**Exercise aim**
Transcribe the rows from the line containing "Task: Click the Value column header" through the last line of the rows, inclusive, and omit the pictures.

>> begin Given data

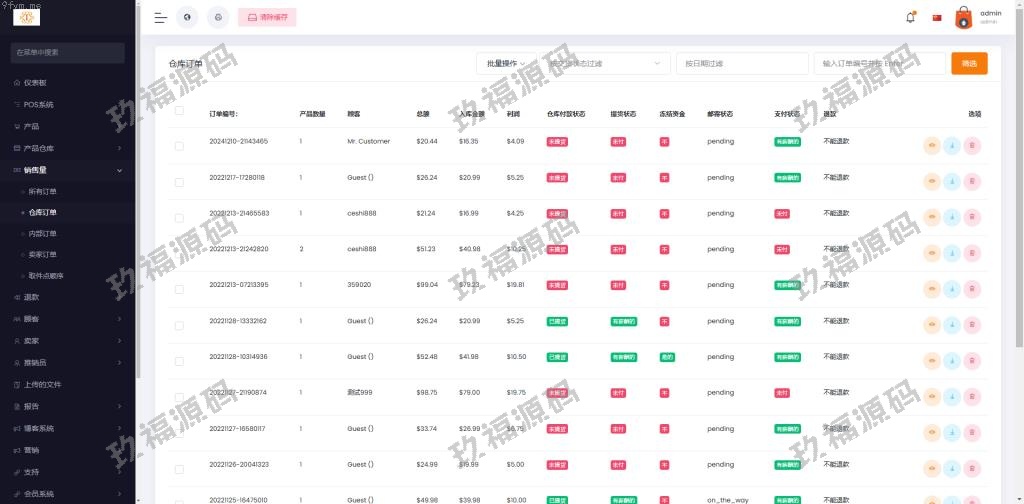Image resolution: width=1024 pixels, height=504 pixels.
Task: Click the globe icon in top bar
Action: [x=187, y=18]
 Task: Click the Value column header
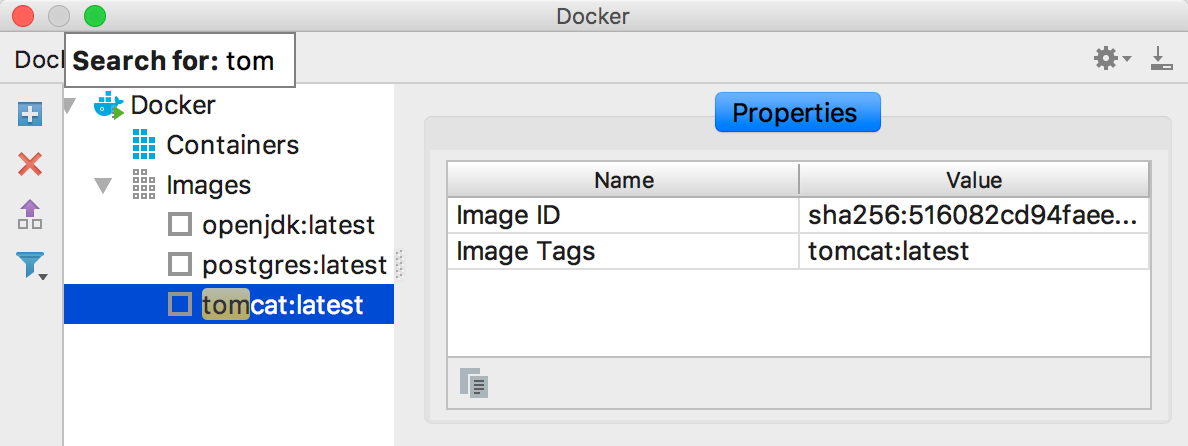click(x=974, y=180)
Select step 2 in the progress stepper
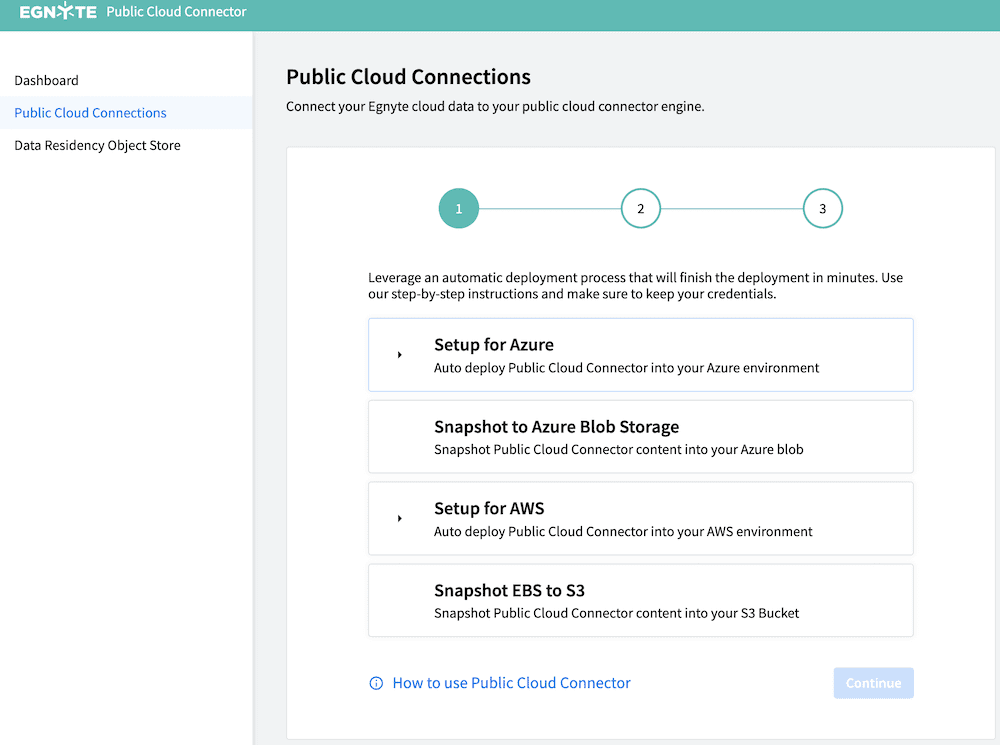This screenshot has height=745, width=1000. [640, 208]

>> end Given data

**Written solution**
 Task: Click the Value column header
click(x=974, y=180)
Select step 2 in the progress stepper
This screenshot has height=745, width=1000. [640, 208]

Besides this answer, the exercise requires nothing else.